Wednesday, April 8, 2009

Imagism

"In a Station of the Metro" by Ezra Pound.

The apparition of these faces in the crowd;
Petals on a wet, black bough.

The above poem is a mere two lines long, yet it is filled with perhaps more imagery than a poem sixty lines long. After writing this poem Ezra Pound said, "I wrote a thirty-line poem, and destroyed it because it was what we call work 'of second intensity.' Six months later I made a poem half that length; a year later I made the following hokku-like sentence..." In other words, Pound discovered that sometimes one sentence can be ever more meaningful that thirty lines of poetry.
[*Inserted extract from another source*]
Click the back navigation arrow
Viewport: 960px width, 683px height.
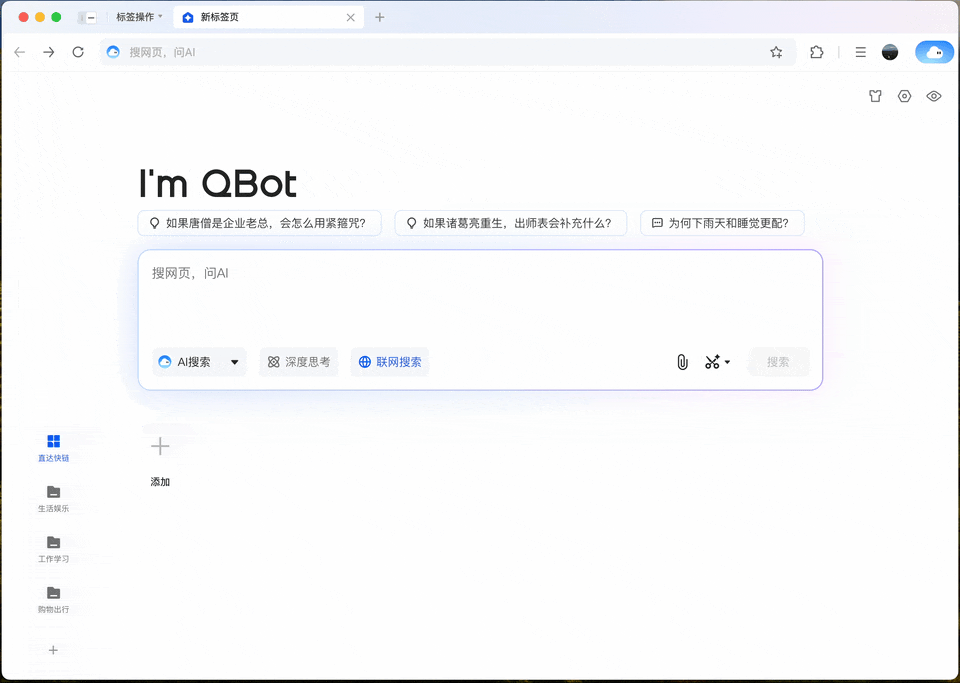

The essence of imagism is just that; say only what you need to say and be sure it presents the reader with an image. In "In a Station of the Metro" Pound almost paints a picture with only 14 words and two lines of poetry. The image of "apparition" is one of swift disappearance of one into another. Joined with the words "faces in the crowd" it seems that each person disappears into another and they appear to be one blur. I can picture a bustling Metro Station in which hundreds of people pass by, yet not one has any individual appearance. Each person's appearance blends into another creating everyone as equal.

The second line "Petals on a wet, black bough" presents a darkness to the poem. In cohesion with the idea of the faces blending into one another, they almost become a coating as water is on a bough after a rainstorm. The color black carries with it a negative connotation suggesting that there is some kind of darkness in this Metro Station.
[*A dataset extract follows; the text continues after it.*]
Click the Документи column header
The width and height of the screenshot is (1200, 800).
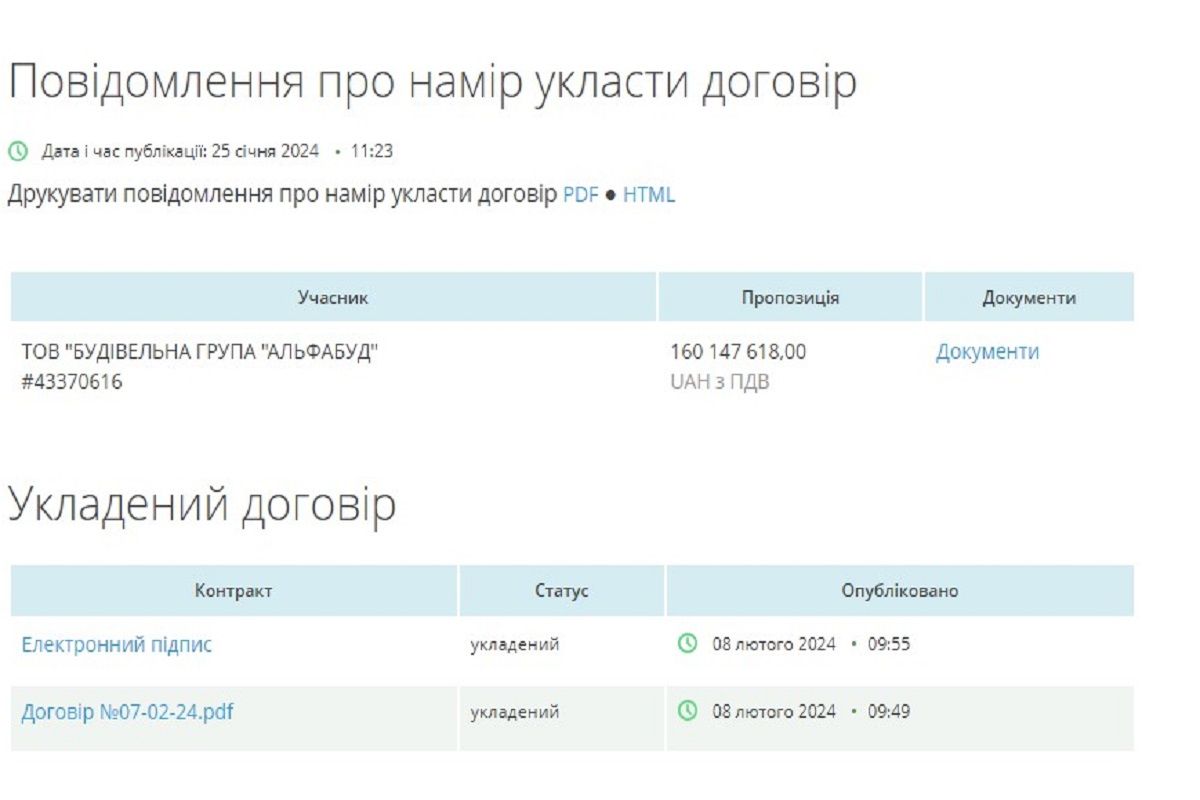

In a way, Pound uses euphony in this poem in that he studies the beauty of the scene and the words. While he isn't directly talking about beauty itself, through the usage of Imagist poetry Pound is automatically appreciating the beauty of the English Language and the power it holds in presenting images to a reader.

In the end, there is quite an amount of analysis that can be done one two simple lines of poetry. That is the purpose of Imagism--achieve a purpose through a joining of words and images.